Below it’s shown the new histogram of the Title feature just created:

g <- ggplot(full, aes(Title))
g <- g + geom_bar(color="black", aes(fill=Title))
g <- g + coord_flip() + labs(title = "Passenger titles", x = "Title", y = "Count") + theme_bw()
g

Ticket: Ticket number

Using the same approch used for the Title (checking the structure of the entries and using regex), the Ticket.number is extracted:

full$Ticket.number <- gsub(pattern = "^((.*) )?(\\d*)?$", x=full$Ticket, replacement="\\3")
# Since we want to treat them as number the tickets which start with LINE are replaced with the 0
full$Ticket.number <- gsub(pattern = "^LINE$", x=full$Ticket.number, replacement="0")
full$Ticket.number <- as.integer(full$Ticket.number)

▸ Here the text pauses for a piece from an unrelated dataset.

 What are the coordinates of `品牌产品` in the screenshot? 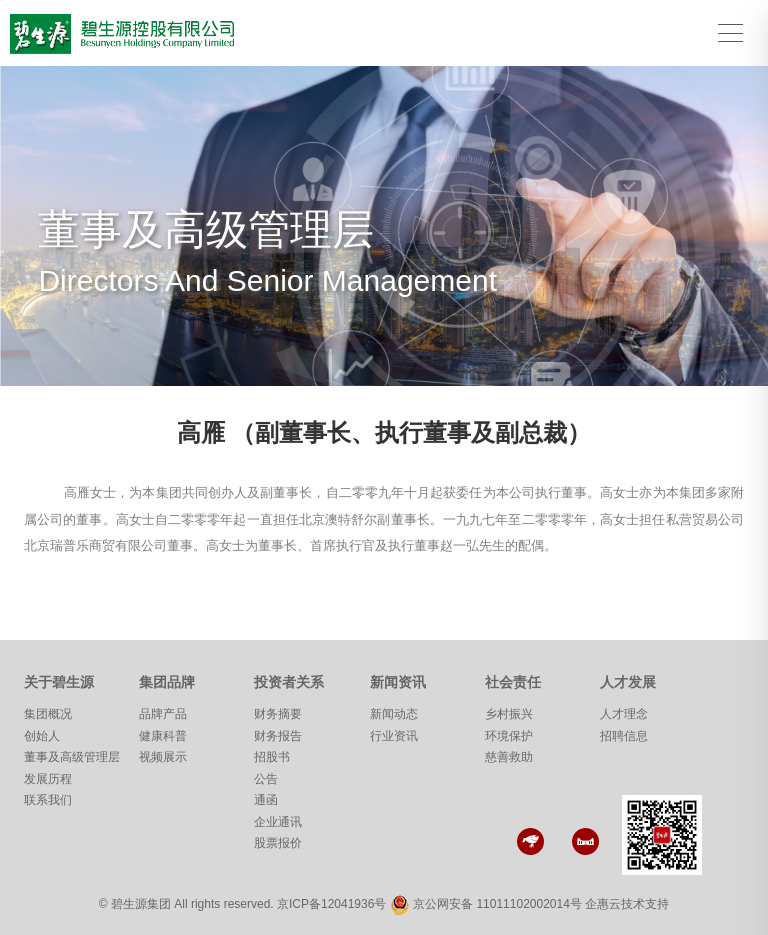 It's located at (163, 714).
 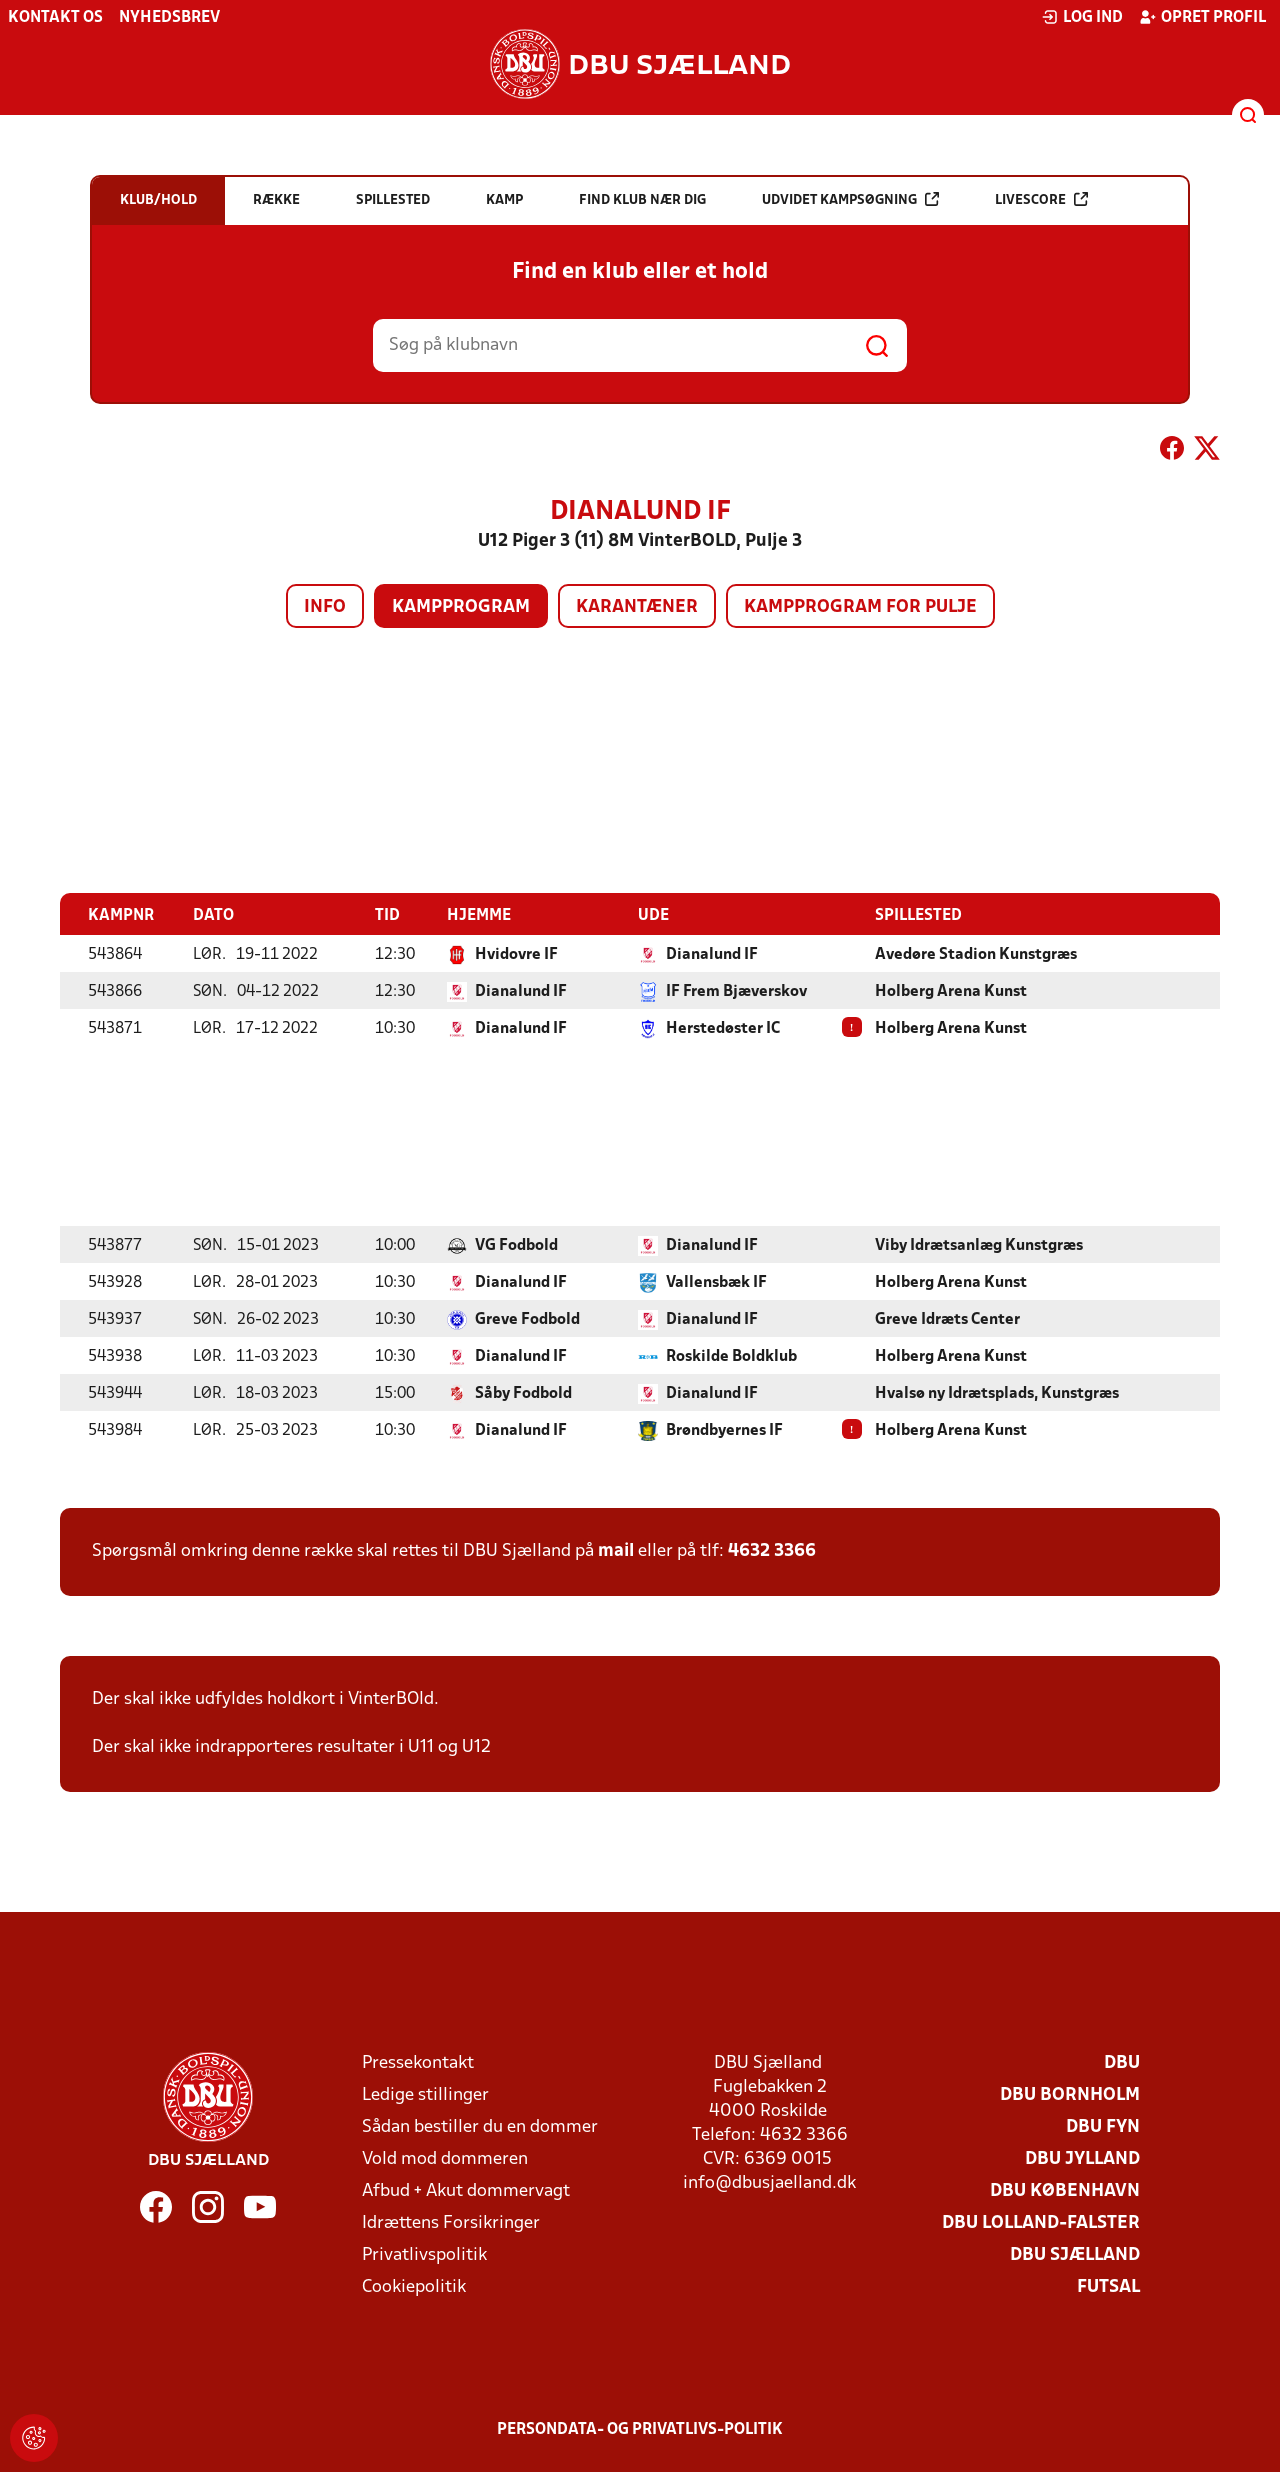 What do you see at coordinates (860, 607) in the screenshot?
I see `Kampprogram for pulje` at bounding box center [860, 607].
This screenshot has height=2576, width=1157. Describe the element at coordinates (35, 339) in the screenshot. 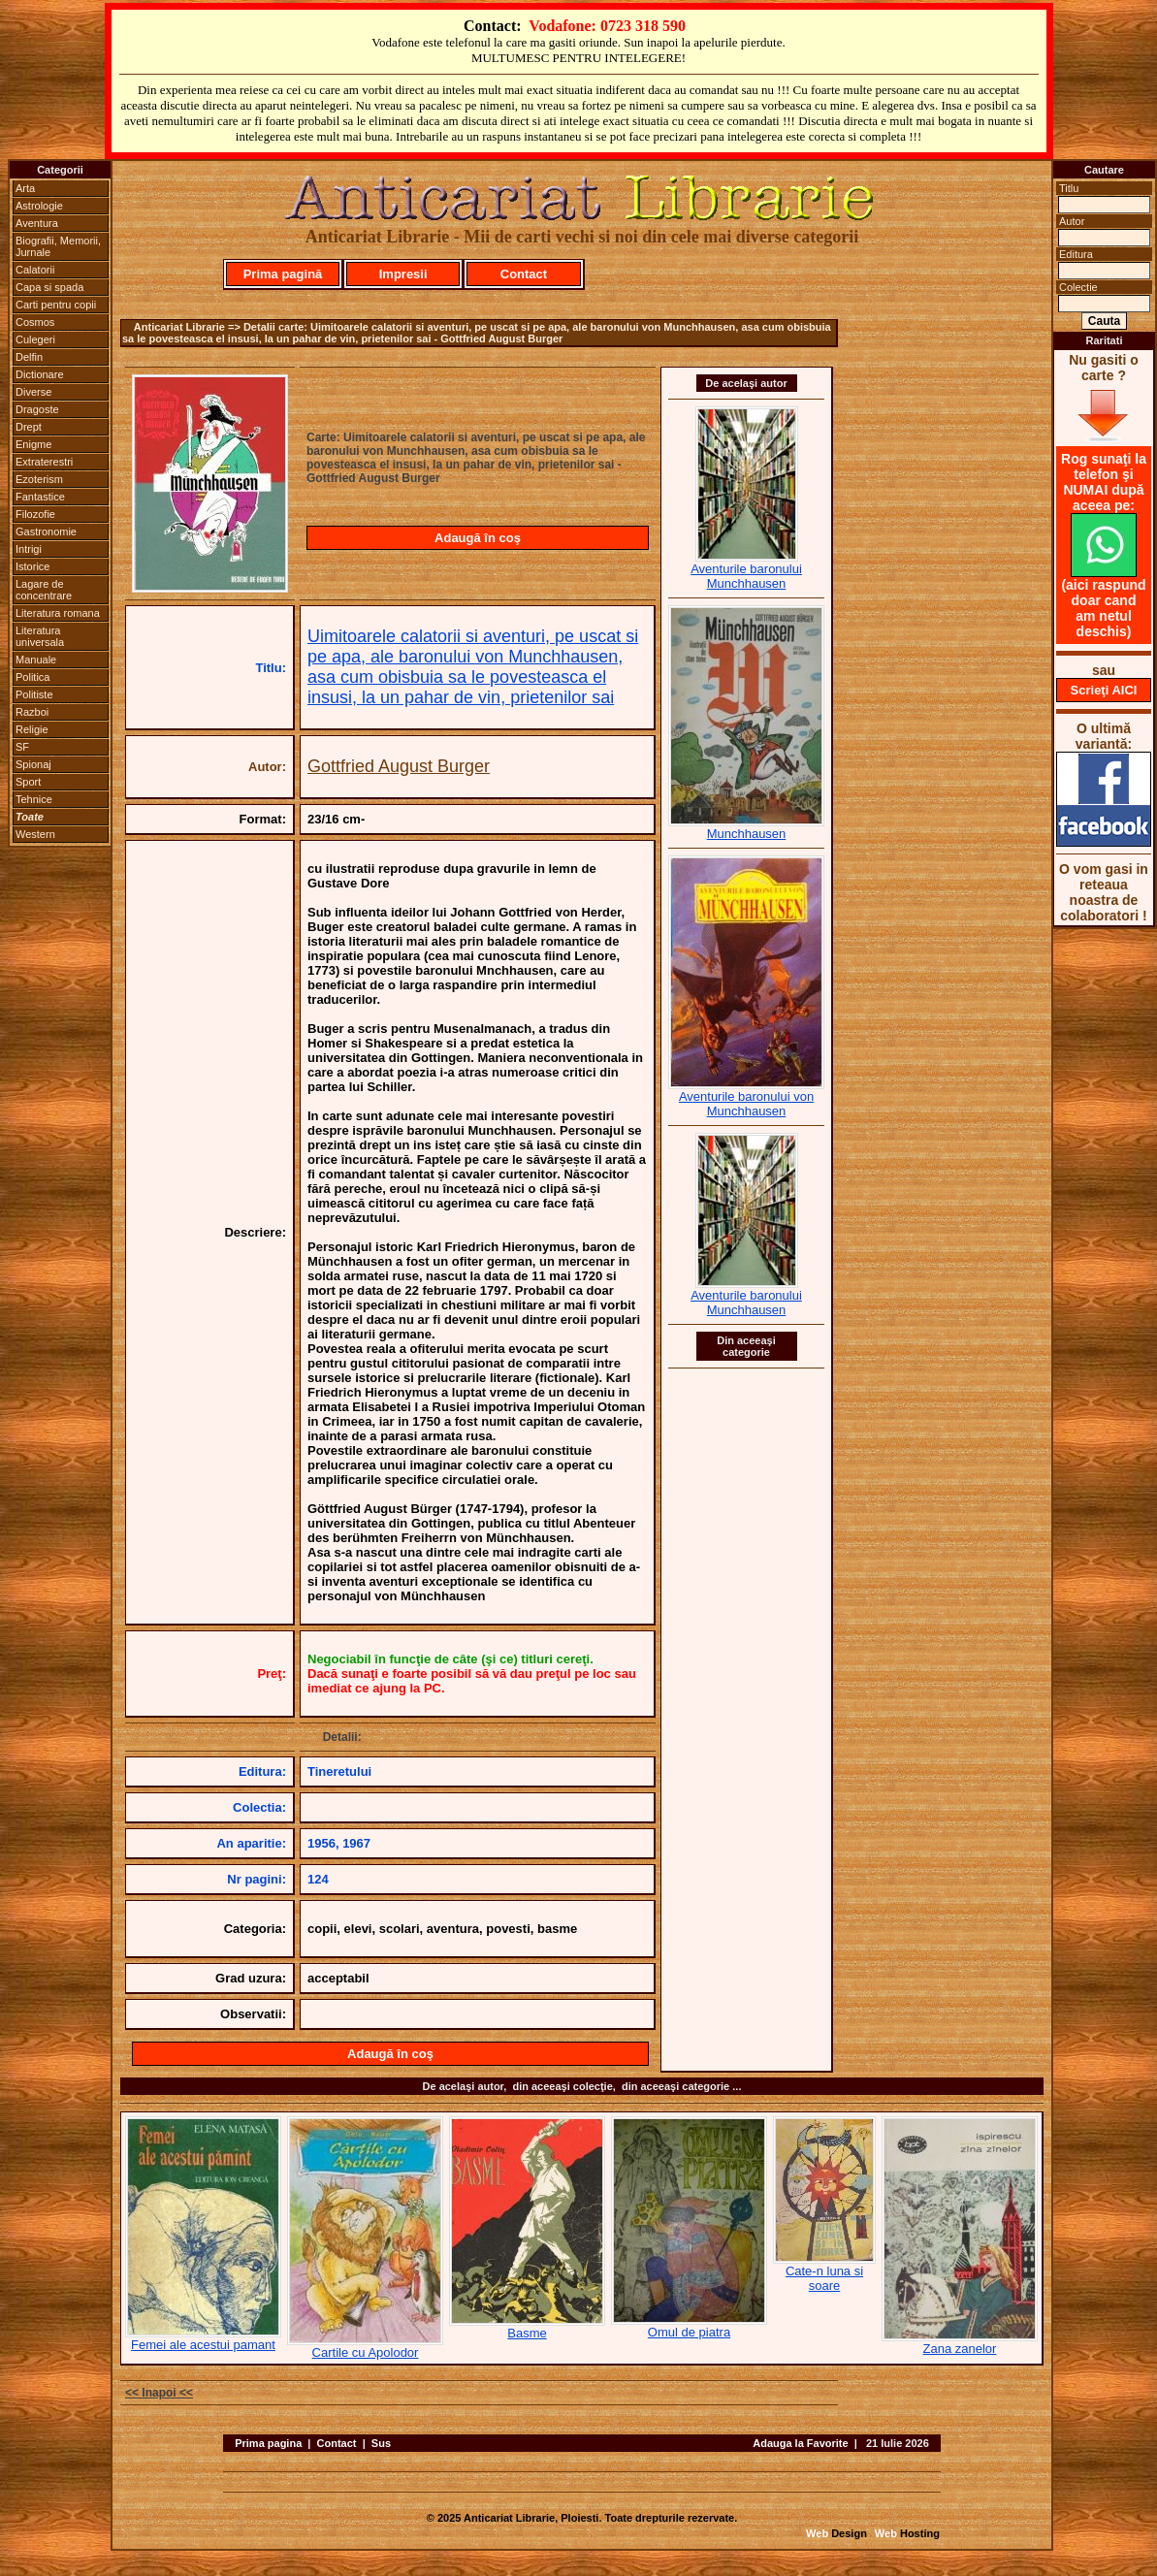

Cabin: extracting the deck

full <- full %>% mutate(Cabin.Deck = as.factor(case_when(
    grepl("^A",Cabin) ~ "A",
    grepl("^B",Cabin) ~ "B",
    grepl("^C",Cabin) ~ "C",
    grepl("^D",Cabin) ~ "D",
    grepl("^E",Cabin) ~ "E",
    grepl("^F",Cabin) ~ "F",
    grepl("^G",Cabin) ~ "G",
    grepl("^T",Cabin) ~ "T",
    TRUE ~ "NONE"
)))
g <- ggplot(filter(full,Cabin.Deck != "NONE" & Set=="train"), aes(Cabin.Deck))
g <- g + geom_bar(color="black", aes(fill=Survived, alpha=Pclass), position = "dodge")
g <- g + labs(title = "Cabin Deck distribution", x = "Cabin Deck", y = "Count") + theme_bw()
g
## Warning: Using alpha for a discrete variable is not advised.

Missing Value imputation

Age

Two different imputation techniques are tried:

  • fit a tree-based model using Age and Title;
  • replacing with the median age inside inside the Title group of appartenance.

Median inside the Title group

By looking at the Age distribution for each Title:

it seems reasonable to use the median Age in the Title group of appartenency.